Steinberg next wrote the Robert F. Kennedy biographical drama RFK for the cable network FX. Premiering August 25, 2002, it detailed Kennedy's life following the assassination of his brother, President John F. Kennedy, in 1963.

Steinberg then created the CBS show Without a Trace, which aired from September 26, 2002, to May 19, 2009. Without a Trace follows the cases of a missing persons unit of the FBI in New York City. During his tenure as executive producer and show-runner, the show won several Emmy awards and a Golden Globe for lead actor Anthony LaPaglia, as well as earning a SAG and Humanitas nomination. Steinberg was executive producer and show-runner of Without a Trace for the first three-and-a-half seasons.

Afterward, Steinberg created and was executive producer of the ABC series The Nine, which he wrote with his sister, KJ Steinberg. It ran seven episodes.

In 2010, HarperCollins purchased the rights to Steinberg's forthcoming novel, Out of Range, making a two-book deal for a potential franchise for the publisher. The book rights were subsequently sold to Paramount Pictures, where Steinberg adapted the book into a screenplay.

In May 2016, Hulu ordered a prehistoric-drama pilot, Dawn, from Steinberg and Ken Nolan. Dawn follows a tribe of Neanderthals as they struggle to survive and hold on to their way of life after coming into contact with a family of Homo sapiens.

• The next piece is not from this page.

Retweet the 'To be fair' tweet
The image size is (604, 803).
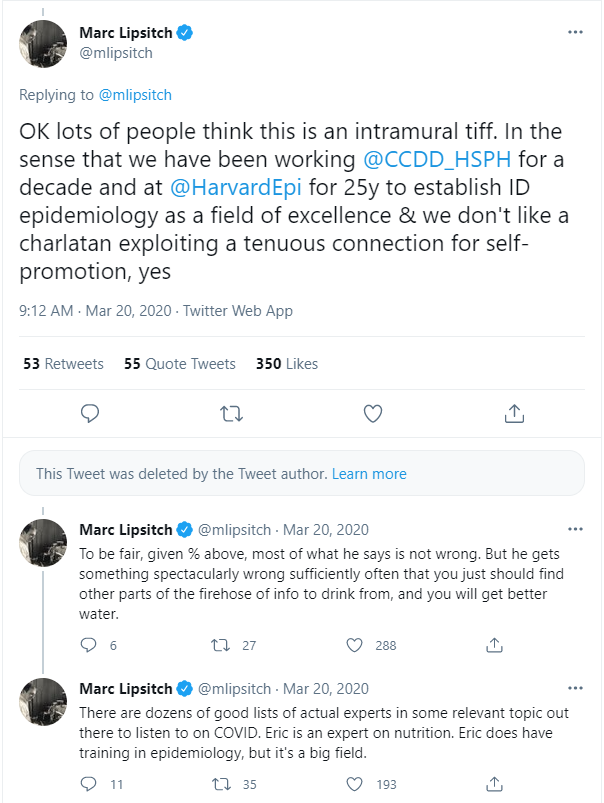click(x=222, y=645)
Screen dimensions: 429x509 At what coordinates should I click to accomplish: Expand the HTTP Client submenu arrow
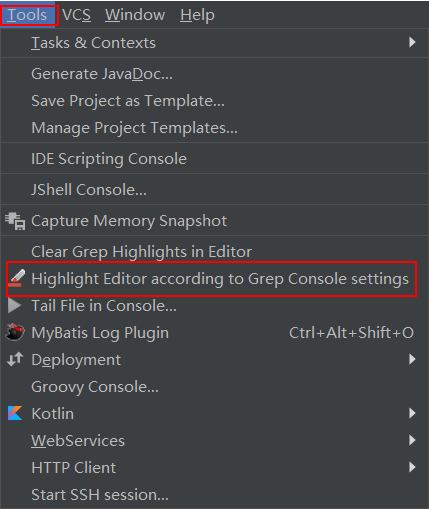(412, 467)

Steinberg co-created and was executive producer of TNT's The Last Ship, in 2014, which ran for five seasons and 56 episodes through 2018. The series, starring Eric Dane, Rhona Mitra, Adam Baldwin, Charles Parnell, Travis Van Winkle, Marissa Neitling, Jocko Sims, Kevin Michael Martin, and Christina Elmore, follows a naval destroyer crew, after a pandemic kills most of Earth's population.

Steinberg went on to create and serve as an executive producer of the ABC American legal drama For Life, which premiered February 11, 2020. The series is a fictional legal and family drama inspired by the life of convict turned attorney Isaac Wright Jr. The success of the show led his Channel Road Productions company to an overall deal with Sony Pictures Television.

Sony Pictures Television acquired the international rights to the Italian drama Doc – Nelle tue mani in 2020 and later approached Steinberg about developing an American adaptation. In 2021 Steinberg brought on Barbie Kligman to help develop and serve as show-runner for the show's first season. Steinberg and Kligman sold the rights to Fox in 2023, and cast Molly Parker in the titular role. Following a massively successful first season, Fox announced it had renewed Doc for a 22 episode second season in February 2025, with Hank Steinberg continuing to co-showrun with Barbie Kligman. The high ratings and critical acclaim continued in Docs sophomore season, and season one reached the Netflix Top Ten upon its debut on the streamer. On March 9th, 2026 Fox announced the show will return for a third season in Fall 2026.